In questa prima fase, Clark sembra muoversi con una curiosità crescente. Torna nello spazio ogni notte, cerca di orientarsi, prende confidenza con i percorsi e inizia a comprendere, almeno in parte, le regole di quel luogo impossibile. Non si tratta ancora di una discesa definitiva, ma di una serie di esplorazioni ripetute che lo spingono sempre più lontano dalla realtà ordinaria.
Kat e Bobby entrano nel mistero
Dopo le prime esplorazioni, Clark coinvolge due suoi dipendenti: Kat Taylor e Bobby Franklin. I due vengono chiamati per aiutarlo a documentare le Backrooms, ma la decisione si rivela fatale. Nessuno dei tre farà ritorno al proprio mondo.
Un volantino dedicato alla scomparsa di Kat e Bobby indica che la coppia è stata vista l’ultima volta il 3 luglio 1990. Questo dettaglio permette di stabilire che le prime incursioni solitarie di Clark nelle Backrooms sono durate circa quattro o cinque giorni.
In quel breve periodo, Clark ha avuto il tempo di mappare alcuni percorsi e di familiarizzare con le dinamiche più immediate del luogo. Tuttavia, ciò che credeva di poter controllare si rivela molto più pericoloso. Il passaggio da semplice scoperta a intrappolamento definitivo avviene proprio quando torna nello spazio insieme a Kat e Bobby.
L’ultima spedizione e la ricerca di Mary
La seconda fase della storia è più difficile da misurare.
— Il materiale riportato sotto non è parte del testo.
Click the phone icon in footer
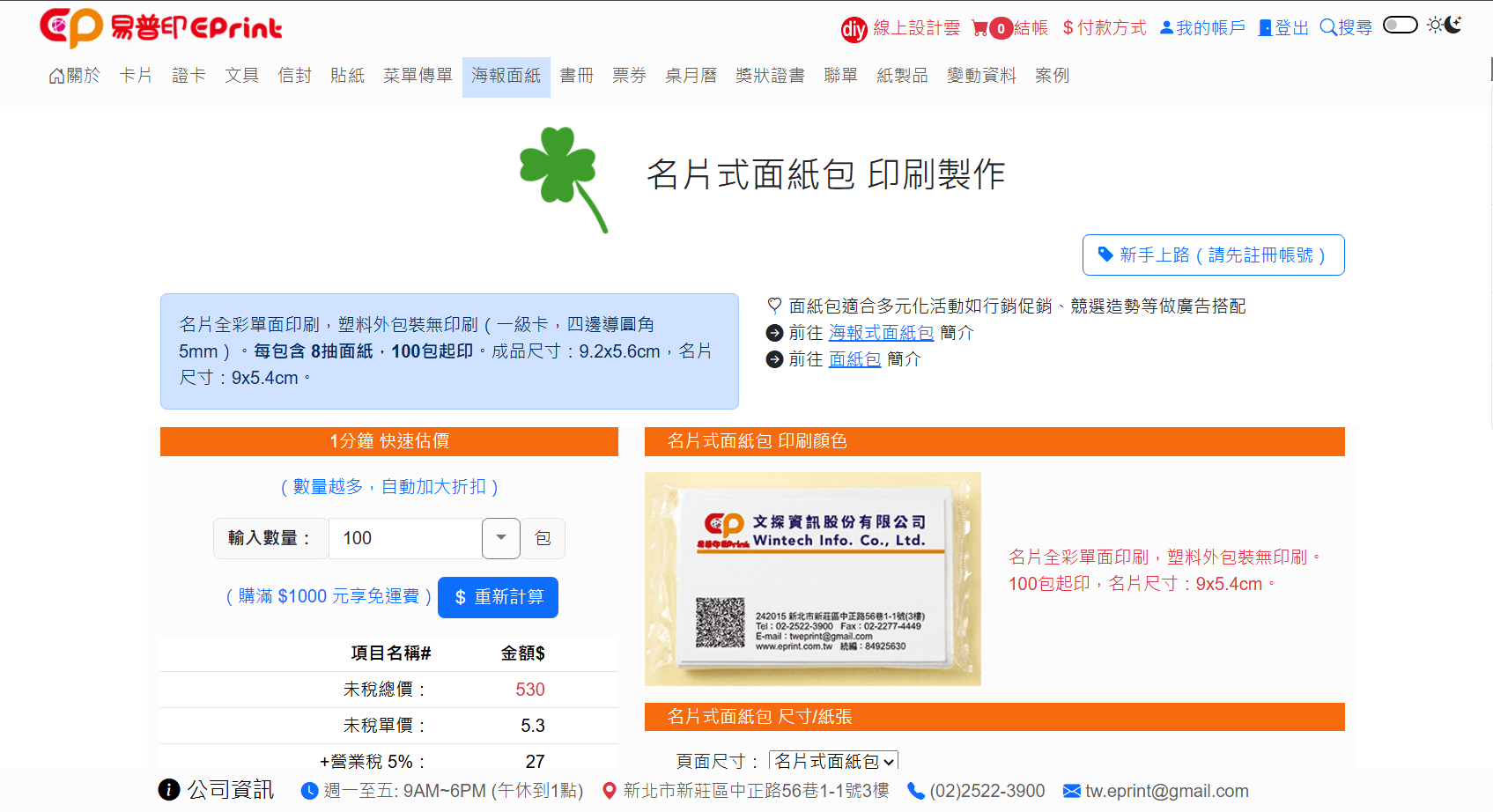The height and width of the screenshot is (812, 1493). pos(915,791)
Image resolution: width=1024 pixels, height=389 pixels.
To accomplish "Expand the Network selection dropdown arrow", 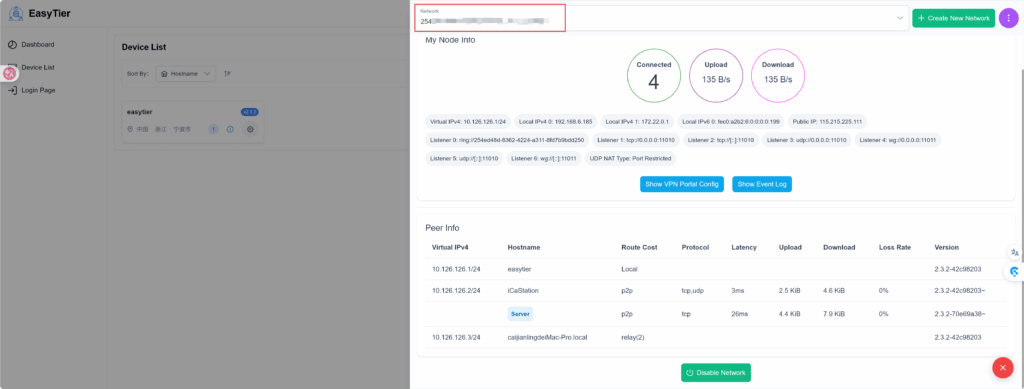I will 900,18.
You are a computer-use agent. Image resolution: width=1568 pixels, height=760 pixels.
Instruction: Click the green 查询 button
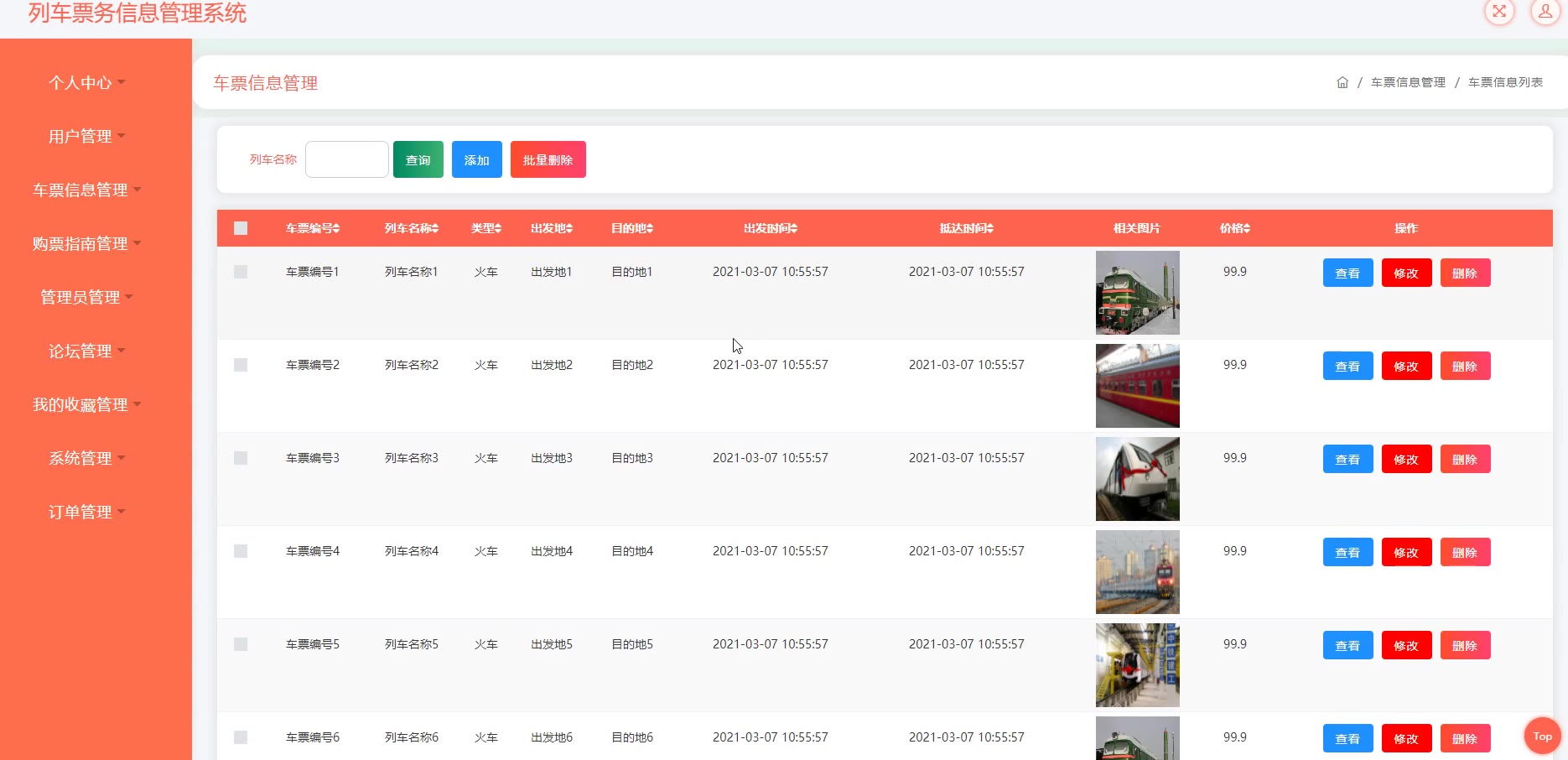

Clark rientra nelle Backrooms con Kat e Bobby, ma da quel momento la cronologia diventa meno stabile. Il mondo esterno continua a esistere, mentre all’interno del limbo il tempo sembra deformarsi.
Mary, preoccupata per il comportamento sempre più ossessivo del suo paziente, decide di cercarlo nel negozio di mobili Cap’n Clark’s Ottoman Empire. Quando arriva, trova una pila di posta accumulata sotto la porta. Il dettaglio suggerisce che il negozio sia rimasto abbandonato per un certo periodo, ma non abbastanza da indicare mesi o anni trascorsi nel mondo reale.
La quantità di posta sembra puntare piuttosto verso alcuni giorni, forse qualche settimana. È un indizio importante, ma non risolve davvero il mistero. Quando Mary incontra Clark nelle Backrooms e gli chiede da quanto tempo si trovi lì, lui non risponde. Il silenzio del personaggio pesa più di una spiegazione.
Il tempo distorto delle Backrooms
Il problema è che nelle Backrooms il tempo non funziona come nel mondo reale. La mitologia legata a questo spazio ha sempre suggerito una percezione temporale instabile, non lineare, capace di accelerare o rallentare a seconda del luogo attraversato.
Per questo motivo, Clark potrebbe essere scomparso solo per alcune settimane secondo il tempo esterno, ma aver vissuto un’esperienza molto più lunga all’interno del limbo. Il suo deterioramento mentale sembra confermare questa possibilità. Quando Mary lo ritrova, Clark non appare soltanto spaventato o confuso: sembra cambiato in profondità.
A rendere tutto più ambiguo c’è anche il suo apparente legame con le entità Still Life delle Backrooms. Il modo in cui il personaggio sembra essersi adattato a quel mondo suggerisce una permanenza più lunga di quanto gli indizi materiali lascino intendere.
Clark potrebbe essere rimasto intrappolato per anni?
Una delle interpretazioni più inquietanti è che Clark abbia vissuto nelle Backrooms per molto più tempo di quanto sembri. Se il tempo scorre in modo irregolare e se chi resta intrappolato lì invecchia più lentamente, il personaggio potrebbe apparire quasi immutato pur avendo attraversato anni di isolamento.
Il film, però, non offre una risposta definitiva. Dopo il ritorno nelle Backrooms con Kat e Bobby e l’incontro con Pirate Clark, non esiste un dato preciso che permetta di stabilire quanto tempo sia trascorso per lui.
La spiegazione più prudente è che Clark sia rimasto scomparso per diverse settimane nel mondo reale, mentre la sua esperienza soggettiva potrebbe essere durata molto di più. Proprio questa incertezza rende The Backrooms così disturbante: il vero orrore non è soltanto restare intrappolati in un luogo senza uscita, ma perdere ogni misura del tempo e di sé stessi.